Records shown:
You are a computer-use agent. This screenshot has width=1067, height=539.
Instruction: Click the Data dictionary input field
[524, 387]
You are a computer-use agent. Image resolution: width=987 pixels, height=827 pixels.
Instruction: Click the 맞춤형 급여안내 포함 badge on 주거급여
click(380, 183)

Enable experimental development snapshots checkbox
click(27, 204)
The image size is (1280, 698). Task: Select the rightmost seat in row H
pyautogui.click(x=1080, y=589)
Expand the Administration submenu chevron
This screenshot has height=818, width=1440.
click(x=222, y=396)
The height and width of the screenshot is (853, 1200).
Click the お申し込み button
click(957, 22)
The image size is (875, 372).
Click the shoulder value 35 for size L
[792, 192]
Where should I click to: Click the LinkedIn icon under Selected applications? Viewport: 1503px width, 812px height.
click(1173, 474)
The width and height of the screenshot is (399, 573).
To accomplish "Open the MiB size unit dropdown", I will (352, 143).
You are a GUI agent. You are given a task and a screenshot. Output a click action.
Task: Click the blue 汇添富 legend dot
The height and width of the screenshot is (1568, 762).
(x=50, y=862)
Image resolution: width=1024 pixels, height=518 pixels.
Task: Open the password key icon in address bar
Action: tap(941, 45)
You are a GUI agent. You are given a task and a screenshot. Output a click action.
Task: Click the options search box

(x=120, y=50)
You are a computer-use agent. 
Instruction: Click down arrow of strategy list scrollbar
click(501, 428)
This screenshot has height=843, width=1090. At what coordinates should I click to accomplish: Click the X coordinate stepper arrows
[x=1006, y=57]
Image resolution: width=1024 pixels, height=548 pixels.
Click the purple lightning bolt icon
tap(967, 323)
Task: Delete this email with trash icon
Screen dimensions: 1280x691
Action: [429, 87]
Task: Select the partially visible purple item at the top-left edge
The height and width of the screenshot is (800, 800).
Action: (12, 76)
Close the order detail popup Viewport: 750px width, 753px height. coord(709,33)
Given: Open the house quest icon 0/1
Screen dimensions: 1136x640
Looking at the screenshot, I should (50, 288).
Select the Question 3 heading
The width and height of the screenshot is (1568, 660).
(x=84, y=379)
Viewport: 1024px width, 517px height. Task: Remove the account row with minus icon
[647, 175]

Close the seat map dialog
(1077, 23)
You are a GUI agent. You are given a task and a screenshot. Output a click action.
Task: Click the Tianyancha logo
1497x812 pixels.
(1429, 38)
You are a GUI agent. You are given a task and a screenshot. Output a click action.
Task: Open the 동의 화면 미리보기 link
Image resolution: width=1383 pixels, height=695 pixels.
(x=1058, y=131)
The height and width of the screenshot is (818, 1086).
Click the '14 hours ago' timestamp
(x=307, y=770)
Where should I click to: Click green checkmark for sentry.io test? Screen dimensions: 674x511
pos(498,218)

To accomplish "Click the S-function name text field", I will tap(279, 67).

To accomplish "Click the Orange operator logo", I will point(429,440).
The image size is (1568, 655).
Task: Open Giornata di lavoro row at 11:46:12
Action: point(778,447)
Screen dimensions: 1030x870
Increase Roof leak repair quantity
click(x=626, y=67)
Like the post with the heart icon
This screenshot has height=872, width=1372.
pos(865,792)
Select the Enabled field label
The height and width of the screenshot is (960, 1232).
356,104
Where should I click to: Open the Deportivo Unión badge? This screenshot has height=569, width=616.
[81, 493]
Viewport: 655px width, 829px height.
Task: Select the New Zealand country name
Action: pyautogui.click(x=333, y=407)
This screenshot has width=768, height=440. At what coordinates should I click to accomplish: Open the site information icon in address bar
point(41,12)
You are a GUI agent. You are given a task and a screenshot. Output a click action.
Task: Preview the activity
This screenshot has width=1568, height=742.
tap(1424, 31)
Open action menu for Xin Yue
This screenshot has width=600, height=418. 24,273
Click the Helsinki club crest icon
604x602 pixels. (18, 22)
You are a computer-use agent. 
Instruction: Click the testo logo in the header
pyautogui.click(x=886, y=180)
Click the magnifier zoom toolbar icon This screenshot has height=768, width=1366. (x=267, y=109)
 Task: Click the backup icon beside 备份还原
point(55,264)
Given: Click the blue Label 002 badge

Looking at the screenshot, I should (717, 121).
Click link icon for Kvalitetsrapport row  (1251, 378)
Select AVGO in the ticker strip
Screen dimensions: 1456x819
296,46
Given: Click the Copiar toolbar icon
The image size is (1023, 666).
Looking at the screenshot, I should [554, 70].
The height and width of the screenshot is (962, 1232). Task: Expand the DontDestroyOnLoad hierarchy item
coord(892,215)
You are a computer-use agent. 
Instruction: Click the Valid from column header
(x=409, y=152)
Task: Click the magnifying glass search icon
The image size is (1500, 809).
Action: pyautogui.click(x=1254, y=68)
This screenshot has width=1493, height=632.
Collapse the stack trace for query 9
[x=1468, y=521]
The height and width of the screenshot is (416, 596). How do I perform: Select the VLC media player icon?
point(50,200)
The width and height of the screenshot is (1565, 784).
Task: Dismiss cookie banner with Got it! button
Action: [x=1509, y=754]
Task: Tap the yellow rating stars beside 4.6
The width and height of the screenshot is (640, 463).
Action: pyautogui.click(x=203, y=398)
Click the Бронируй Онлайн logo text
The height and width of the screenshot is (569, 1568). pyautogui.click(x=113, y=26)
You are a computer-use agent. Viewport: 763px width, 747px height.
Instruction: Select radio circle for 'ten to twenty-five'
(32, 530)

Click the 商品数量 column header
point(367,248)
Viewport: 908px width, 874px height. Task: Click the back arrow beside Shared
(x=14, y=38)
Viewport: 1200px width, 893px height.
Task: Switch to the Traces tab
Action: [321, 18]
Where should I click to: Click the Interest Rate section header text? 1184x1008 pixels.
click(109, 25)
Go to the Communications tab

Assignment:
Copy the entire listing exactly. Do not skip a line.

Response to this task:
You are a computer-use agent. This screenshot has width=1067, height=539.
Instruction: Click the Data dictionary input field
[524, 387]
You are a computer-use agent. Image resolution: width=987 pixels, height=827 pixels.
Instruction: Click the 맞춤형 급여안내 포함 badge on 주거급여
click(380, 183)

Enable experimental development snapshots checkbox
click(27, 204)
The image size is (1280, 698). Task: Select the rightmost seat in row H
pyautogui.click(x=1080, y=589)
Expand the Administration submenu chevron
This screenshot has height=818, width=1440.
click(x=222, y=396)
The height and width of the screenshot is (853, 1200).
Click the お申し込み button
click(957, 22)
The image size is (875, 372).
Click the shoulder value 35 for size L
[792, 192]
Where should I click to: Click the LinkedIn icon under Selected applications? Viewport: 1503px width, 812px height.
click(1173, 474)
The width and height of the screenshot is (399, 573).
To accomplish "Open the MiB size unit dropdown", I will (352, 143).
You are a GUI agent. You are given a task and a screenshot. Output a click action.
Task: Click the blue 汇添富 legend dot
The height and width of the screenshot is (1568, 762).
(x=50, y=862)
Image resolution: width=1024 pixels, height=518 pixels.
Task: Open the password key icon in address bar
Action: tap(941, 45)
You are a GUI agent. You are given a task and a screenshot. Output a click action.
Task: Click the options search box

(x=120, y=50)
You are a computer-use agent. 
Instruction: Click down arrow of strategy list scrollbar
click(501, 428)
This screenshot has height=843, width=1090. At what coordinates should I click to accomplish: Click the X coordinate stepper arrows
[x=1006, y=57]
Image resolution: width=1024 pixels, height=548 pixels.
Click the purple lightning bolt icon
tap(967, 323)
Task: Delete this email with trash icon
Screen dimensions: 1280x691
Action: [429, 87]
Task: Select the partially visible purple item at the top-left edge
The height and width of the screenshot is (800, 800).
Action: (12, 76)
Close the order detail popup Viewport: 750px width, 753px height. coord(709,33)
Given: Open the house quest icon 0/1
Screen dimensions: 1136x640
Looking at the screenshot, I should (50, 288).
Select the Question 3 heading
The width and height of the screenshot is (1568, 660).
(x=84, y=379)
Viewport: 1024px width, 517px height. Task: Remove the account row with minus icon
[647, 175]

Close the seat map dialog
(1077, 23)
You are a GUI agent. You are given a task and a screenshot. Output a click action.
Task: Click the Tianyancha logo
1497x812 pixels.
(1429, 38)
You are a GUI agent. You are given a task and a screenshot. Output a click action.
Task: Open the 동의 화면 미리보기 link
Image resolution: width=1383 pixels, height=695 pixels.
(x=1058, y=131)
The height and width of the screenshot is (818, 1086).
Click the '14 hours ago' timestamp
(x=307, y=770)
Where should I click to: Click green checkmark for sentry.io test? Screen dimensions: 674x511
pos(498,218)

To accomplish "Click the S-function name text field", I will tap(279, 67).

To accomplish "Click the Orange operator logo", I will point(429,440).
The image size is (1568, 655).
Task: Open Giornata di lavoro row at 11:46:12
Action: point(778,447)
Screen dimensions: 1030x870
Increase Roof leak repair quantity
click(x=626, y=67)
Like the post with the heart icon
This screenshot has height=872, width=1372.
pos(865,792)
Select the Enabled field label
The height and width of the screenshot is (960, 1232).
356,104
Where should I click to: Open the Deportivo Unión badge? This screenshot has height=569, width=616.
[81, 493]
Viewport: 655px width, 829px height.
Task: Select the New Zealand country name
Action: pyautogui.click(x=333, y=407)
This screenshot has width=768, height=440. At what coordinates should I click to accomplish: Open the site information icon in address bar
point(41,12)
You are a GUI agent. You are given a task and a screenshot. Output a click action.
Task: Preview the activity
This screenshot has width=1568, height=742.
tap(1424, 31)
Open action menu for Xin Yue
This screenshot has width=600, height=418. 24,273
Click the Helsinki club crest icon
604x602 pixels. (18, 22)
You are a computer-use agent. 
Instruction: Click the testo logo in the header
pyautogui.click(x=886, y=180)
Click the magnifier zoom toolbar icon This screenshot has height=768, width=1366. (x=267, y=109)
 Task: Click the backup icon beside 备份还原
point(55,264)
Given: Click the blue Label 002 badge

Looking at the screenshot, I should (717, 121).
Click link icon for Kvalitetsrapport row  (1251, 378)
Select AVGO in the ticker strip
Screen dimensions: 1456x819
296,46
Given: Click the Copiar toolbar icon
The image size is (1023, 666).
Looking at the screenshot, I should [554, 70].
The height and width of the screenshot is (962, 1232). Task: Expand the DontDestroyOnLoad hierarchy item
coord(892,215)
You are a computer-use agent. 
Instruction: Click the Valid from column header
(x=409, y=152)
Task: Click the magnifying glass search icon
The image size is (1500, 809).
Action: pyautogui.click(x=1254, y=68)
This screenshot has width=1493, height=632.
Collapse the stack trace for query 9
[x=1468, y=521]
The height and width of the screenshot is (416, 596). How do I perform: Select the VLC media player icon?
point(50,200)
The width and height of the screenshot is (1565, 784).
Task: Dismiss cookie banner with Got it! button
Action: [x=1509, y=754]
Task: Tap the yellow rating stars beside 4.6
The width and height of the screenshot is (640, 463).
Action: pyautogui.click(x=203, y=398)
Click the Бронируй Онлайн logo text
The height and width of the screenshot is (569, 1568). pyautogui.click(x=113, y=26)
You are a computer-use agent. Viewport: 763px width, 747px height.
Instruction: Select radio circle for 'ten to twenty-five'
(32, 530)

Click the 商品数量 column header
point(367,248)
Viewport: 908px width, 874px height. Task: Click the back arrow beside Shared
(x=14, y=38)
Viewport: 1200px width, 893px height.
Task: Switch to the Traces tab
Action: [321, 18]
Where should I click to: Click the Interest Rate section header text? 1184x1008 pixels.
click(109, 25)
Go to the Communications tab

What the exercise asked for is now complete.